**What needs to be done:** Copy the passage of the Secrecy News item below, word for word, starting with "The 2004 Defense" and going on through "within 18 months.".

**Extract provided:**
::::::

SECRECY NEWS - from the FAS Project on Government Secrecy
Volume 2003, Issue No. 100
November 12, 2003


** TOWARDS NEW NUCLEAR WEAPONS


The 2004 Defense Authorization Act, approved in a House-Senate
conference, includes several provisions that could lead to
development of new U.S. nuclear weapons.

The Act repeals a statutory ban on research and development of
low-yield nuclear weapons, authorizes continued research on the
"robust nuclear earth penetrator," and requires the Department of
Energy to achieve and maintain the ability to conduct an underground
nuclear explosive test within 18 months.

(Actual production, testing and deployment of a new nuclear weapon
would require further congressional authorization, however.)

Collectively, these steps "will greatly improve our ability to deter
a possible nuclear attack," said Senator Wayne Allard (R-CO) on
November 11.

Not so, said Sen. Carl Levin (D-MI).  The new moves are "inconsistent
with our longstanding commitment under the Nuclear Nonproliferation
Treaty, and undermine our argument to other countries around the
world that they should not develop or test nuclear weapons," he
said.

A painstakingly impartial account of the issues raised by the new
U.S. nuclear programs is presented by the Congressional Research
Service in "Nuclear Weapons Initiatives: Low-Yield R&D, Advanced
Concepts, Earth Penetrators, Test Readiness," 68 pages, October 28,
2003:

     http://www.fas.org/spp/starwars/crs/RL32130.pdf



----- Original Message -----
From: "Sander Faas" <faaz@battl.nl>
To: <casi-discuss@lists.casi.org.uk>
Sent: Wednesday, November 12, 2003 9:40 PM
Subject: [casi] House repeals research ban



[ Presenting plain-text part of multi-format email ]

      Posted on Fri, Nov. 07, 2003

      House repeals research ban for some nuclear weapons
      By Jonathan S. Landay
      Knight Ridder Newspapers


      WASHINGTON - The Republican-controlled House of Representatives voted
Friday to repeal a 10-year-old ban on researching low-power nuclear
warheads.

::::::

**Dataset content:**

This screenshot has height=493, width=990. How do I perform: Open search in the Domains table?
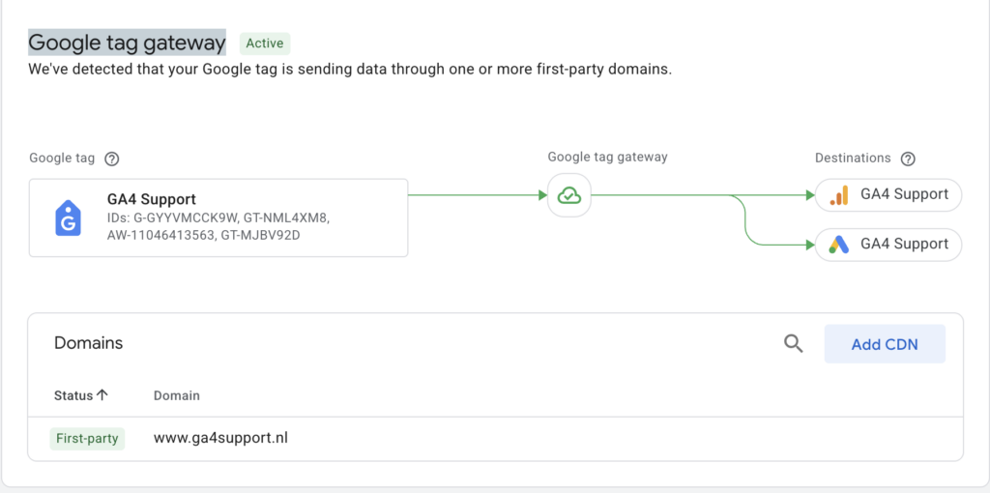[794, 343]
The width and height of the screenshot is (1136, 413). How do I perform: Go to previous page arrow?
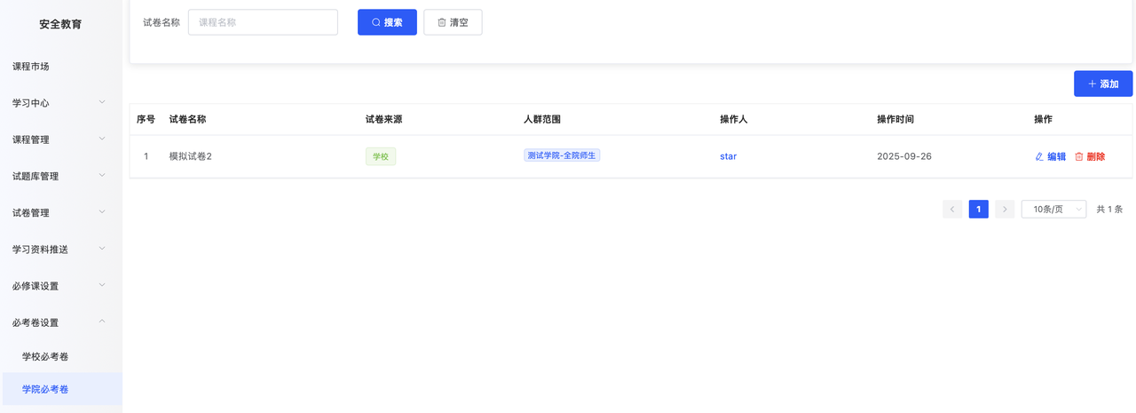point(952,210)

::::::

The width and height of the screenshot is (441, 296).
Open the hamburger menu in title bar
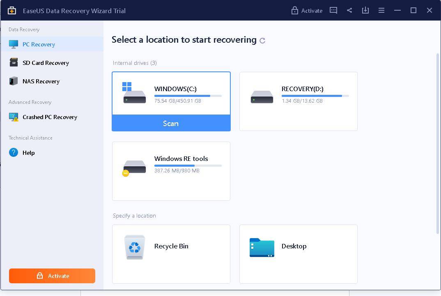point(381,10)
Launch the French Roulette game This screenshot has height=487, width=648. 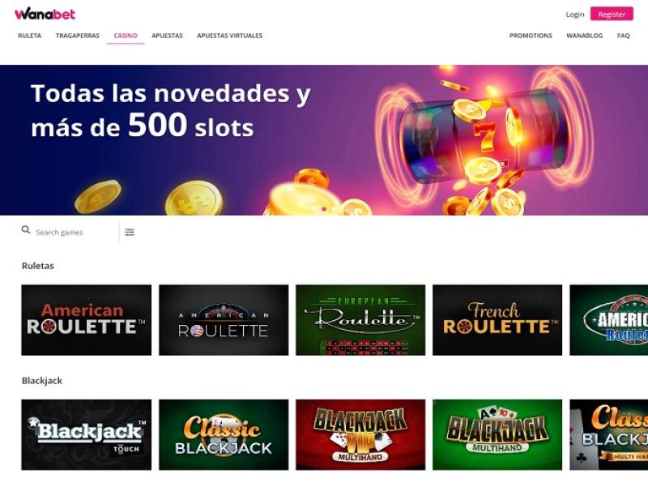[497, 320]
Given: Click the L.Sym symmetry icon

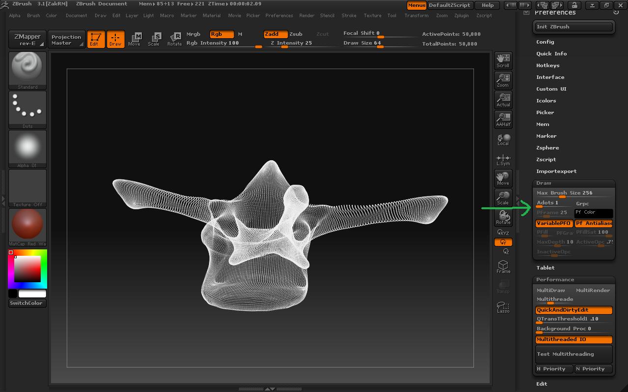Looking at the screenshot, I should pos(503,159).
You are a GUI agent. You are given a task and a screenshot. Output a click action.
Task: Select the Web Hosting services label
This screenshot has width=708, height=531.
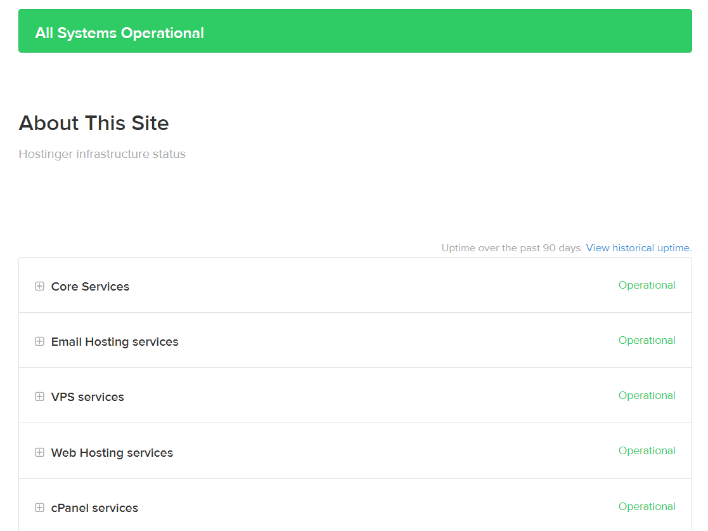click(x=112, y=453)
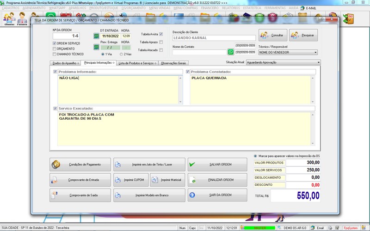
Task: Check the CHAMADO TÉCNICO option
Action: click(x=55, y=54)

::::::

**Exercise response:**
The 2004 Defense Authorization Act, approved in a House-Senate
conference, includes several provisions that could lead to
development of new U.S. nuclear weapons.

The Act repeals a statutory ban on research and development of
low-yield nuclear weapons, authorizes continued research on the
"robust nuclear earth penetrator," and requires the Department of
Energy to achieve and maintain the ability to conduct an underground
nuclear explosive test within 18 months.